■ **GOAL**: Rewrite the stretch of the listing below from the line containing "The height and width of the screenshot is (548, 1256)." through the end, switching "parcel" to "lot" and changing nothing else. Leave the pictures out of your answer.

[Element lookup records]
● ● ● ● ● ● ●

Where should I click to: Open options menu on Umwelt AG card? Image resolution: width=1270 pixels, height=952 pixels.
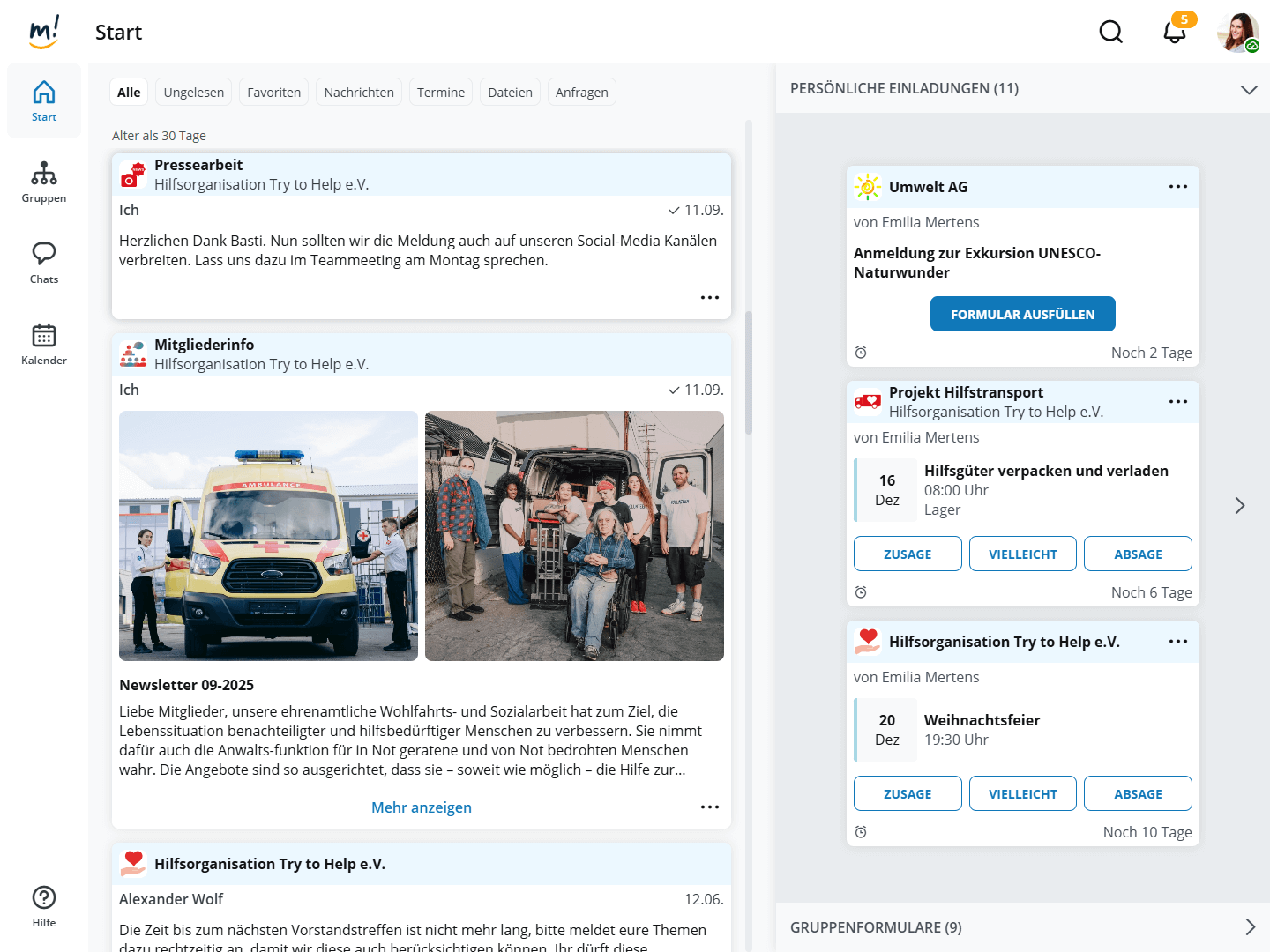[1177, 187]
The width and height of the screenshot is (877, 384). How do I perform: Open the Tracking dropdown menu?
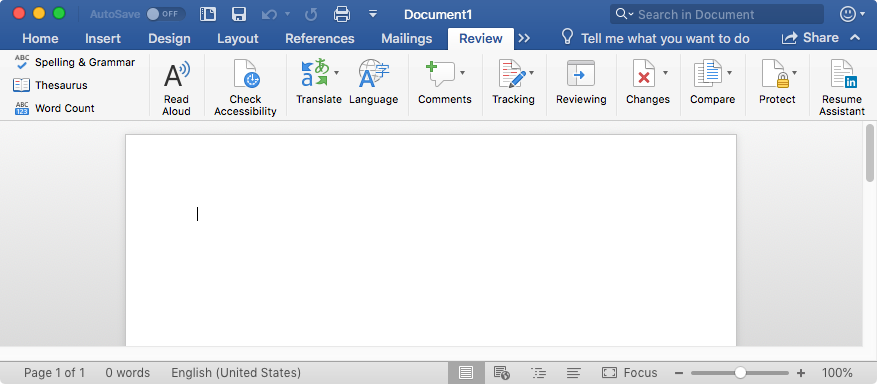point(531,73)
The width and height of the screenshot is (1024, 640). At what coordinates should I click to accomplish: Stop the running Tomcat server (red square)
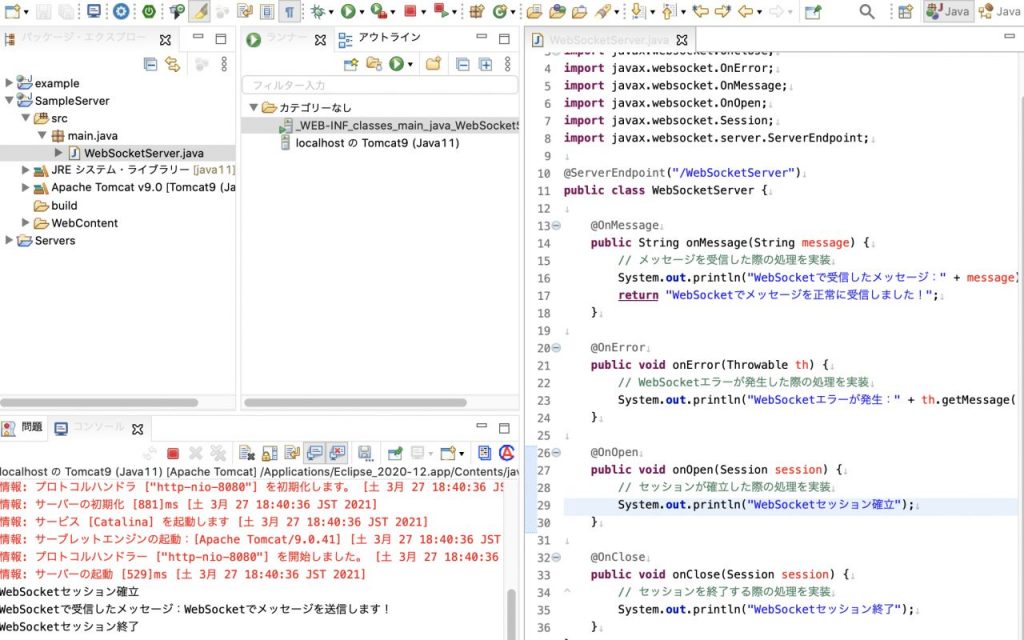[x=173, y=453]

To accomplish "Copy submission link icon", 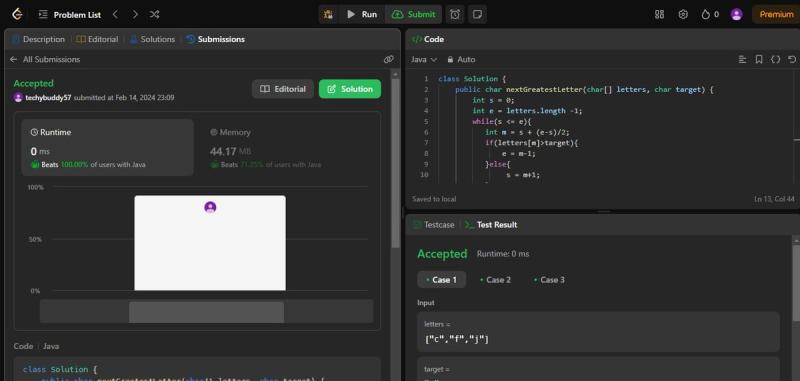I will tap(389, 59).
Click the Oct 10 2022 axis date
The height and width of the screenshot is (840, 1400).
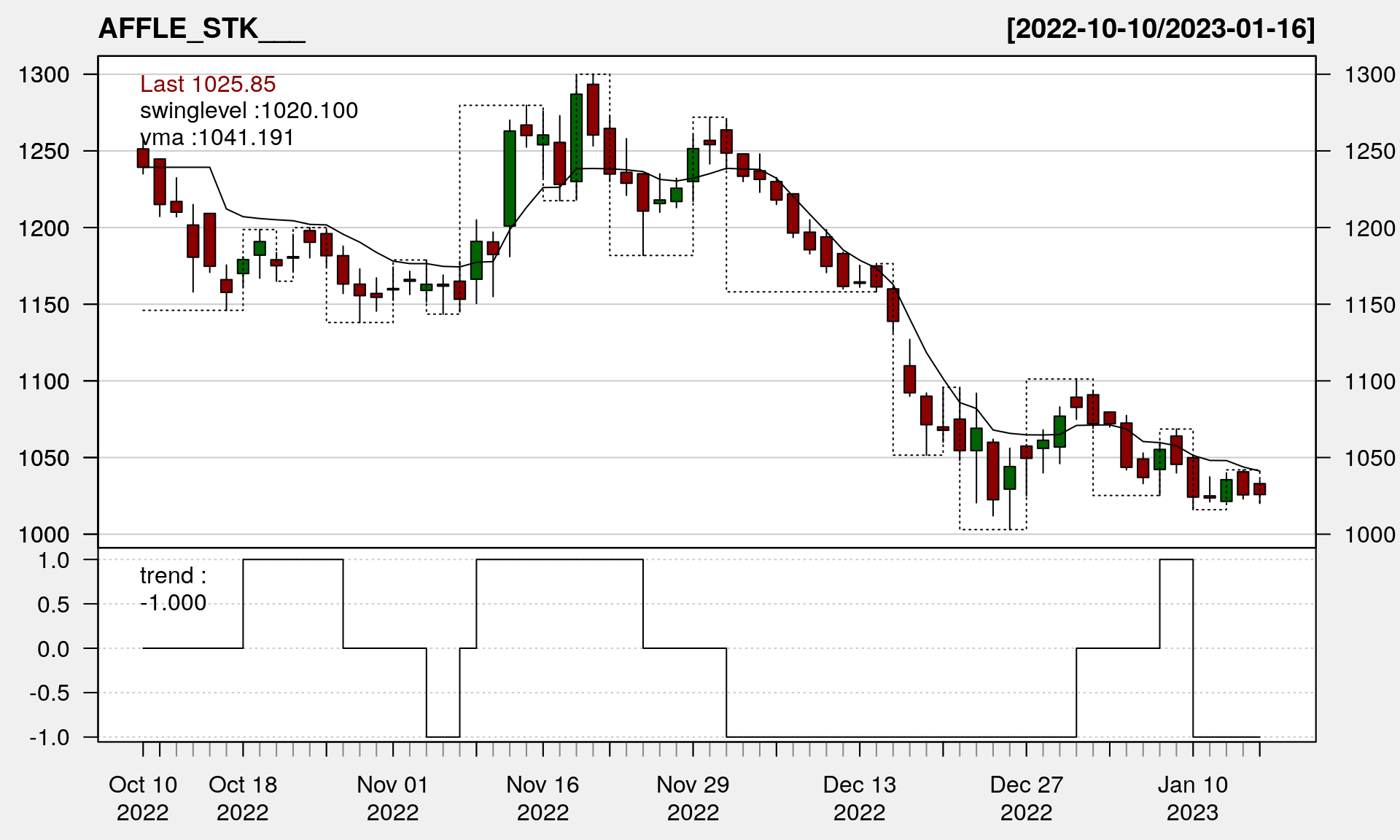(143, 798)
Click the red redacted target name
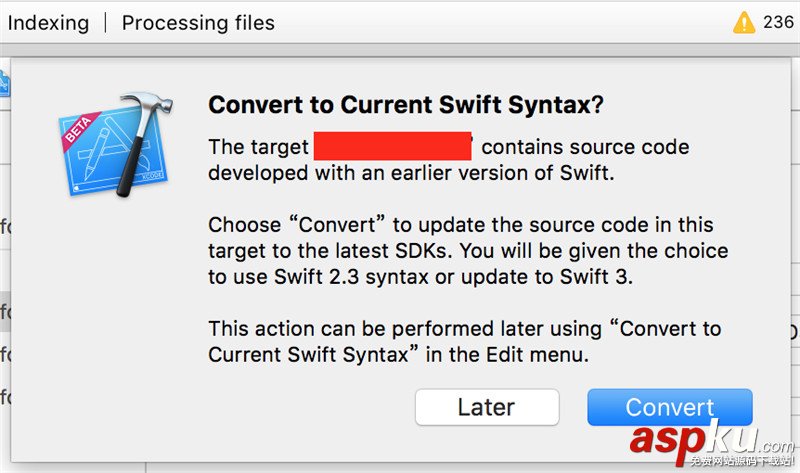 tap(392, 146)
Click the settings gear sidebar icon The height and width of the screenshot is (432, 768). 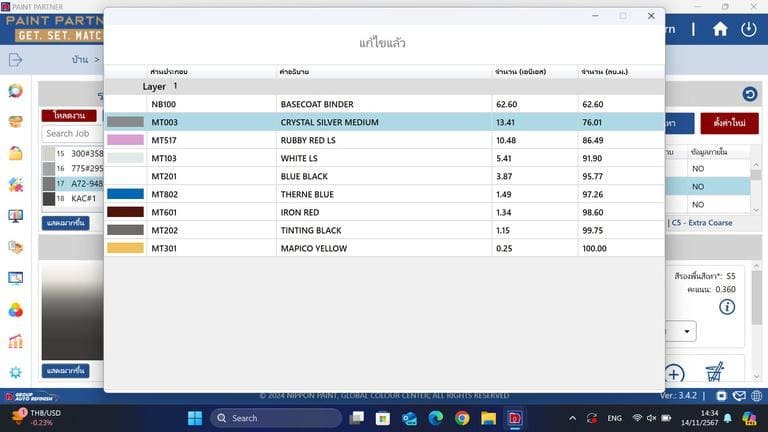(x=15, y=372)
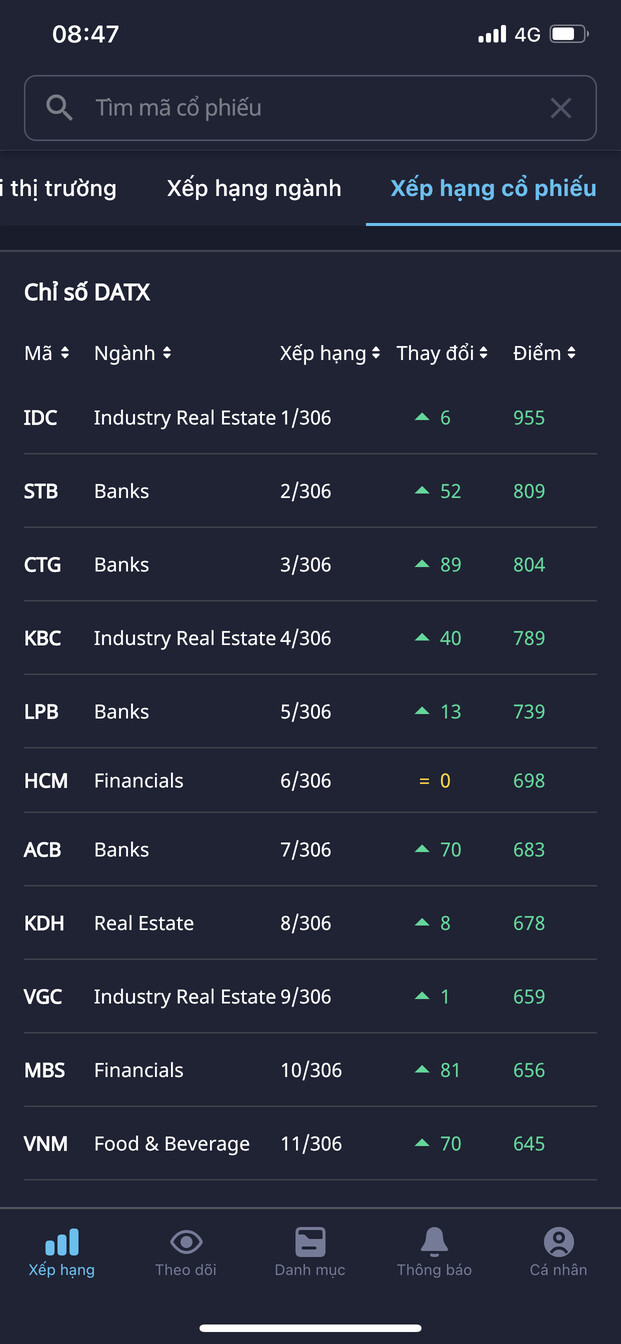Viewport: 621px width, 1344px height.
Task: Sort by Thay đổi column header
Action: (x=442, y=353)
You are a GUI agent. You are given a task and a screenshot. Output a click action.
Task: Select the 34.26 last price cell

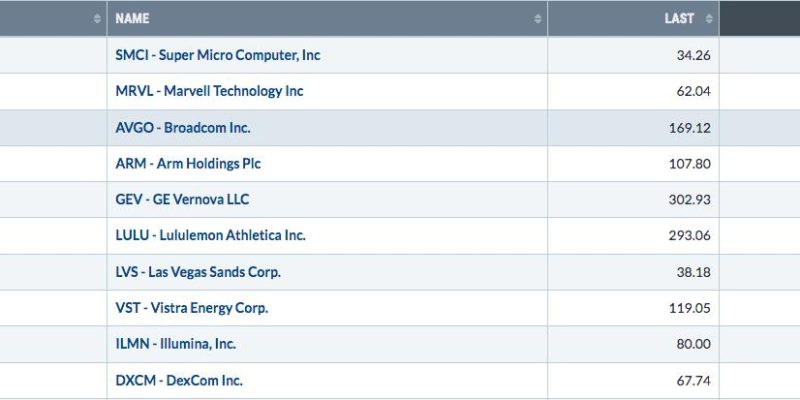pos(634,55)
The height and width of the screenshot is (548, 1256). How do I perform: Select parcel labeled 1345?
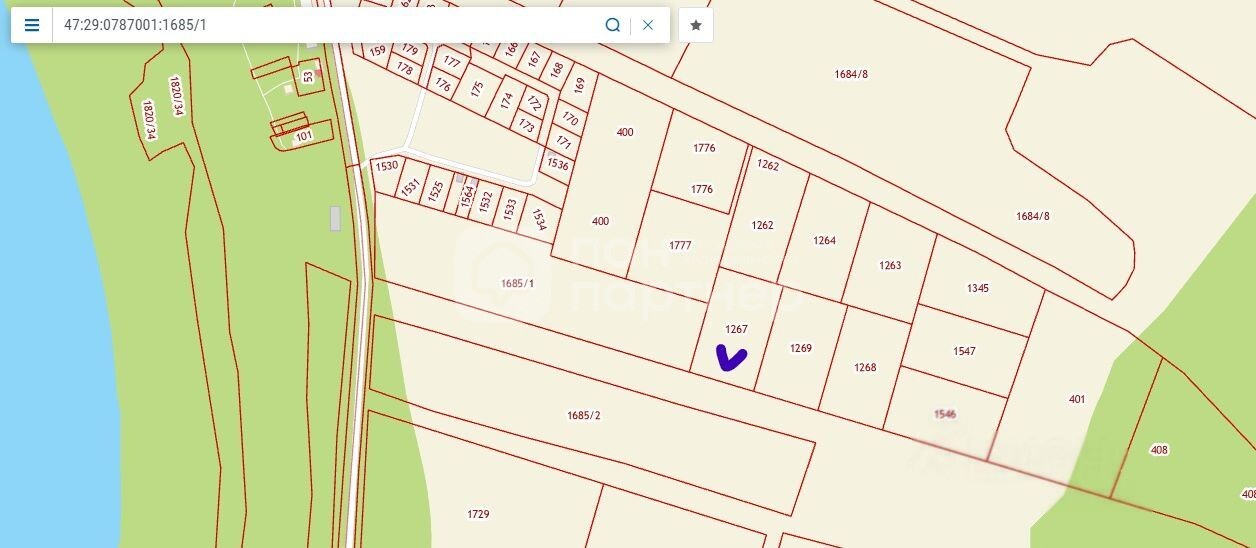978,288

● ● ● ● ● ● ●

■ **FULL ANSWER**:
The height and width of the screenshot is (548, 1256). How do I perform: Select lot labeled 1345?
978,288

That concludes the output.